Will the New Tax Law Change Your Financial Behavior?

In light of changes the 2018 tax law introduces this year, you might be thinking about modifying your financial behavior. Consider the following:

 

Although the mortgage interest deduction doesn’t go away, it likely will be overshadowed by the larger standard deduction you can take. For most of us, that means obtaining a mortgage no longer will be a tax advantage. The real estate company Zillow estimates only 1 in 7 homeowners will benefit from itemizing now; before the new law, it was about 1 in 2.

 

So should you buy a home? It depends. Without this built-in tax benefit, home prices might actually decrease, benefiting first-time homebuyers especially. But existing homeowners who were looking to “trade up” might think twice if their new mortgage will be more than $750,000 (which is not hard to do in some locales). The new law eliminates the deduction for any interest above that point. And if you were thinking of a home equity loan to finance that new kitchen you’ve been dreaming of, interest on those loans is no longer deductible at all.

 

Charitable contributions are treated similarly to the mortgage interest deduction — they’re still deductible but, unless you’re a very generous giver, you likely will be better off taking the standard deduction.
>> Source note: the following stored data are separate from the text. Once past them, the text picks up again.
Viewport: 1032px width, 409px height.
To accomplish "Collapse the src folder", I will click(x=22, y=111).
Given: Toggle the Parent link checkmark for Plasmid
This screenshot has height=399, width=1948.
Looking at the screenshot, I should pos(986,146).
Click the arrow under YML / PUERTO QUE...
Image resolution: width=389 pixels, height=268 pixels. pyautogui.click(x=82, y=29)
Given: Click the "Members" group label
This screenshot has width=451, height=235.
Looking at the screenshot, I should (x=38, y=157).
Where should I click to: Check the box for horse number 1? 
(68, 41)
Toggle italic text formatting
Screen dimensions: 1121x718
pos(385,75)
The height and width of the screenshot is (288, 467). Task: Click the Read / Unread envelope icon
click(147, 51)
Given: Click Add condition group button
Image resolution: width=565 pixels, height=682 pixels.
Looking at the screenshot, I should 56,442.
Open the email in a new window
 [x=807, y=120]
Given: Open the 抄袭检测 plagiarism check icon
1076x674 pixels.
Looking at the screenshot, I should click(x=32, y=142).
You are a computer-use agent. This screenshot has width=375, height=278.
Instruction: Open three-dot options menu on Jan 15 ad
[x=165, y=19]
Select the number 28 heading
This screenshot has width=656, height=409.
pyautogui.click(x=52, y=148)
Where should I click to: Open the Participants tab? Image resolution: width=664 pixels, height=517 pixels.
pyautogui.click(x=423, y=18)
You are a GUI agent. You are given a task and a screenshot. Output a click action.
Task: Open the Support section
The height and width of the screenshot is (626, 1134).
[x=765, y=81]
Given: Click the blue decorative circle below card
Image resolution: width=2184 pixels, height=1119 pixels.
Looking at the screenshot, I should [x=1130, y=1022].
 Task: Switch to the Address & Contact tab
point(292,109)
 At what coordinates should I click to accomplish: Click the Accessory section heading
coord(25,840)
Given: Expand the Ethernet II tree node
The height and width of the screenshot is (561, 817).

Charitable advocates estimate that without this tax incentive, giving could drop a whopping $20 billion a year. Taxpayers might want to consider “bunching,” which means doubling up on contributions one year to the extent you can “beat” your standard deduction and then skip donating the next year. Continuing with this cycle will allow you to be benevolent and still reap some tax savings. (Learn more about selecting a charity in Be Smart About Charitable Giving)

 

Under the new law, if you’re self-employed or a freelancer, you might be able to shave 20 percent off the income you report to the IRS (read more in 2018 Tax Reform and What It Means to You). Previously, freelancers often were treated like the redheaded stepchild and had to pay more in payroll taxes than employees and weren’t eligible for employer-provided benefits like 401(k)s or health insurance. This law might now give freelancers favorite-child status because of this valuable new tax benefit. Additionally, many employee job-related expenses deemed nondeductible under the new law are deductible under the self-employed umbrella. It might be worth a discussion with your employer (who might also come out ahead because they’ll see reduced costs) as well as with your tax professional to see whether you should make the switch.